It is telling that this cartoon would not include Steve Chabot. While southwest Ohio may see benefits from having Boehner and Portman in leadership positions, the First Congressional District has nothing to show for all the years Steve Chabot's been in office. Steve has gone back on his claims to be a fiscal conservative and has instead become a rubber stamp for President Bush's huge deficit hikes. Yet for all that over-spending, he continues to ignore his own district and refuses to seek funds for Cincinnati. It’s time for Steve Chabot to honor his term-limits pledge and retire from Congress.
Who's the little John Q. Public in the lower right hand corner?
Certainly no one I know.
In my brief monthly encounters with reality, up at the Valleydale Barber Shop, patrons there would take up a collection to make snooty suits like Boehner and Portman go away and stay away.

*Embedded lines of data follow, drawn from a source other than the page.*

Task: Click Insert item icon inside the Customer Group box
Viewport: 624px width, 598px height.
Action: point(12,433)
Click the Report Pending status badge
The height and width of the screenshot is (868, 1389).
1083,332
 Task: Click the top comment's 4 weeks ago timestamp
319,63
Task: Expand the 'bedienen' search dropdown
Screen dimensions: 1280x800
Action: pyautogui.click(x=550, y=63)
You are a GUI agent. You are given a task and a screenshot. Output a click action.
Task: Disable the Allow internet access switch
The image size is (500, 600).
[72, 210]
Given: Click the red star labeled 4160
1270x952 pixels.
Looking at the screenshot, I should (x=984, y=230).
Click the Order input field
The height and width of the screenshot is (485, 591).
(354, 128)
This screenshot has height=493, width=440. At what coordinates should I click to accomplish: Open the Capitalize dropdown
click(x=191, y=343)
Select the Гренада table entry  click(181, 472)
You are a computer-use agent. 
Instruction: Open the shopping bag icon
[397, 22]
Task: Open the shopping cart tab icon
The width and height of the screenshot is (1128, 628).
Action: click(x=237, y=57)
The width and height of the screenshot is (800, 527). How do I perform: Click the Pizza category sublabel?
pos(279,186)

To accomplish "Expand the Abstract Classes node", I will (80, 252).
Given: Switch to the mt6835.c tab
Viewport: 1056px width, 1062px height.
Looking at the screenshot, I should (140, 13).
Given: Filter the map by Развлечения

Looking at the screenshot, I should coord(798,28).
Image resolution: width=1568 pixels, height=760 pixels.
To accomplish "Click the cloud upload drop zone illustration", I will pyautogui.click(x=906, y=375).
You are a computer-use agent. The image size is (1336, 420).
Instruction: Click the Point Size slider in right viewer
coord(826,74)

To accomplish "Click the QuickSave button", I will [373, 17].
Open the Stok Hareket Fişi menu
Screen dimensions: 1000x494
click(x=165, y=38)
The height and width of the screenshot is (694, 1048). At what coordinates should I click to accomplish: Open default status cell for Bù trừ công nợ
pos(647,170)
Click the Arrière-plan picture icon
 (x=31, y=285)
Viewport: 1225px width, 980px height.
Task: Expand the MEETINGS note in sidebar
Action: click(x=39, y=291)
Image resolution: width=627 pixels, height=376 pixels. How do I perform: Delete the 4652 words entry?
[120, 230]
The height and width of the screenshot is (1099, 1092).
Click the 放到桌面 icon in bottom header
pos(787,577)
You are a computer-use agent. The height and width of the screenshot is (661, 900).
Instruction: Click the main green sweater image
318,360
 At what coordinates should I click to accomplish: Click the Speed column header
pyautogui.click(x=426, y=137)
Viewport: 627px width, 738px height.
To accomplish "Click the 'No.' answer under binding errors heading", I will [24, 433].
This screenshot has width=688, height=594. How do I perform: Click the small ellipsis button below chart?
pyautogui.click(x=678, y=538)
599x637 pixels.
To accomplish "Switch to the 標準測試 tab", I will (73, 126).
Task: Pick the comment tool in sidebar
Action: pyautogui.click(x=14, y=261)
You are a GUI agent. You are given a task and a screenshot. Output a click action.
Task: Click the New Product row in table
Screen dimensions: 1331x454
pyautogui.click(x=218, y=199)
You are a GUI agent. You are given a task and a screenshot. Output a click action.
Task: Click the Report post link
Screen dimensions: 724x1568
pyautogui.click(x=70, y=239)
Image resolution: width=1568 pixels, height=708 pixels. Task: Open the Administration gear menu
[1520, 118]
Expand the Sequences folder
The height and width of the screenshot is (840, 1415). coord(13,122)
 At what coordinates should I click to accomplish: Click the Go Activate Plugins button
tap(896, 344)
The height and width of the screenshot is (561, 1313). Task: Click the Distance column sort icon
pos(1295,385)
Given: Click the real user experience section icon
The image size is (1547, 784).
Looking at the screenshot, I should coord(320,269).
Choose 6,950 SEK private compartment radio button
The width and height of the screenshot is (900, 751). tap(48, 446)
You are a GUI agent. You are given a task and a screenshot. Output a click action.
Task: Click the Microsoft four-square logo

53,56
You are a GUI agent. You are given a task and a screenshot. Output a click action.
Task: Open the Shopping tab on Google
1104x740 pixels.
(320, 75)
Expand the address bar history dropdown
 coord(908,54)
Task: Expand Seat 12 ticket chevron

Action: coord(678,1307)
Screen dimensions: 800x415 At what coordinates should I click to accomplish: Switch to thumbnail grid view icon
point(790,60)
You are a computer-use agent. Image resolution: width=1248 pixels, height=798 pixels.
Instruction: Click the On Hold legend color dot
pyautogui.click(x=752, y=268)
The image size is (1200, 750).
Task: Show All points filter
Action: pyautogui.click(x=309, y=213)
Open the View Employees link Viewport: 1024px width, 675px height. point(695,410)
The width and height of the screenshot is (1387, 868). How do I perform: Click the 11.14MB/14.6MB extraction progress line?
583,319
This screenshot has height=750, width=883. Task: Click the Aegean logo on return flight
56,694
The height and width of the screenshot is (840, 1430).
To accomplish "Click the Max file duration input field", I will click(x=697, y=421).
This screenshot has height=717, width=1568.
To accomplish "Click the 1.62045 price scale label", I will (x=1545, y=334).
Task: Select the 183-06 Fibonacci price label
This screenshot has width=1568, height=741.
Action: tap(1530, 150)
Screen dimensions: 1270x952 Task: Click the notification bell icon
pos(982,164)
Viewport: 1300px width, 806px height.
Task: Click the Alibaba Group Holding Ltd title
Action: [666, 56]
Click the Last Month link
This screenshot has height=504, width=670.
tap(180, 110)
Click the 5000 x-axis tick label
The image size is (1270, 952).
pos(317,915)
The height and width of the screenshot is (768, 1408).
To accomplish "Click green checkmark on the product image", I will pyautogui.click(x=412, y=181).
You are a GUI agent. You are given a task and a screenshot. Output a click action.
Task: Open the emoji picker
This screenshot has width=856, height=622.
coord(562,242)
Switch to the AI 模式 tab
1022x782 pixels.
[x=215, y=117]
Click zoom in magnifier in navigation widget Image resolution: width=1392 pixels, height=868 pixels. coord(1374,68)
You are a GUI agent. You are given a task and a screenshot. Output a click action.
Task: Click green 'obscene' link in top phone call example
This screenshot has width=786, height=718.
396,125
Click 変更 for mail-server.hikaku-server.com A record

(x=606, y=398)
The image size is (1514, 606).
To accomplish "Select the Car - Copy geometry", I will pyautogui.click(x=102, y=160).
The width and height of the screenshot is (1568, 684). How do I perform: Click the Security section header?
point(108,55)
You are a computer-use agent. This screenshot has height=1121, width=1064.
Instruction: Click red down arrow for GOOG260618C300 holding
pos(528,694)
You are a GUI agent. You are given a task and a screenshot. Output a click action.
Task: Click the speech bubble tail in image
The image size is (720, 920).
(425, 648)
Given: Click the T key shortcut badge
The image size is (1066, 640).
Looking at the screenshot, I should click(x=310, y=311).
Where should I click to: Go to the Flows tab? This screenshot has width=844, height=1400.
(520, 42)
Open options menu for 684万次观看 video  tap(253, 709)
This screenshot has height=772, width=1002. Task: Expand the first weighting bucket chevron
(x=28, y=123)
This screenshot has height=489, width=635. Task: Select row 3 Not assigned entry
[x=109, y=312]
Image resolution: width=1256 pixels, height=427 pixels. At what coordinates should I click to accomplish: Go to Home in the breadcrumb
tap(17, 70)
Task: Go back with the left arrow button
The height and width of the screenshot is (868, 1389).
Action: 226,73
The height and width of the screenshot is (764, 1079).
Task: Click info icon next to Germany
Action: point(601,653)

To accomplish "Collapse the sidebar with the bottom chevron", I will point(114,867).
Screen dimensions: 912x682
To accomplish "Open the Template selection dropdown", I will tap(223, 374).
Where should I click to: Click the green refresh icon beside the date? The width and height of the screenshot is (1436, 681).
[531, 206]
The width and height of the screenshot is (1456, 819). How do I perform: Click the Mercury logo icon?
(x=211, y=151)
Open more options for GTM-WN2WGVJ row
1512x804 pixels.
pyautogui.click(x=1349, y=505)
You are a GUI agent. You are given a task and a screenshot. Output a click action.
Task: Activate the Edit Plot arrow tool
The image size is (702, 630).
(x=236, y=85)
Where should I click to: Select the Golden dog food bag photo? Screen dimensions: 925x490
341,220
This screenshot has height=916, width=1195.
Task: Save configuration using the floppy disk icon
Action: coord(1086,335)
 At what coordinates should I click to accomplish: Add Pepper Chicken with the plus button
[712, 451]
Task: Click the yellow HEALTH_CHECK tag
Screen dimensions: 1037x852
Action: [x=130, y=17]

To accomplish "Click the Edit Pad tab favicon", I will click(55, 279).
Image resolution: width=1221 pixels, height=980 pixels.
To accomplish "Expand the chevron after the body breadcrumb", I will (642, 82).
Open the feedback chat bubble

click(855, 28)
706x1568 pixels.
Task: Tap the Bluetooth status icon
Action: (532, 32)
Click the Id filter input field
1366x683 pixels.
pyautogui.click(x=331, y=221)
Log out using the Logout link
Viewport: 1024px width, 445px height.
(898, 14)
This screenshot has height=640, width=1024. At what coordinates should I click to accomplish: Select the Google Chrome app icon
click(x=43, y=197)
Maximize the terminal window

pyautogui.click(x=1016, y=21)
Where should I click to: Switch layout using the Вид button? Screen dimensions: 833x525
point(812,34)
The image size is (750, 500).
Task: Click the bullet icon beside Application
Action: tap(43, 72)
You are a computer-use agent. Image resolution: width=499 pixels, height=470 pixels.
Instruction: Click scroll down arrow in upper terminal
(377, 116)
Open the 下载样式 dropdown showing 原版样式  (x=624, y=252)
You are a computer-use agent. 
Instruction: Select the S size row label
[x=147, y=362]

We are doing okay on our own, but would be doing better minus the gargantuan, mandatory contribution to the likes of smarmy DC types.
Based on my experience, it works the other way around: the politicins want money from the citizens of the city. President Bush's visit to a Republican fundraiser about a month ago serves as case-in-point. It took an extra 45 minutes for me, Joe Schmoe Taxpayer, to get home from work because I-71 was temporarily closed for the presidentail motorcade. All so the rich (or at least a politician in Indian Hill) could get more money, while I was out $5 worth of gas or so from being stuck in traffic.
That being said, I love your cartoons, whether I agree or not.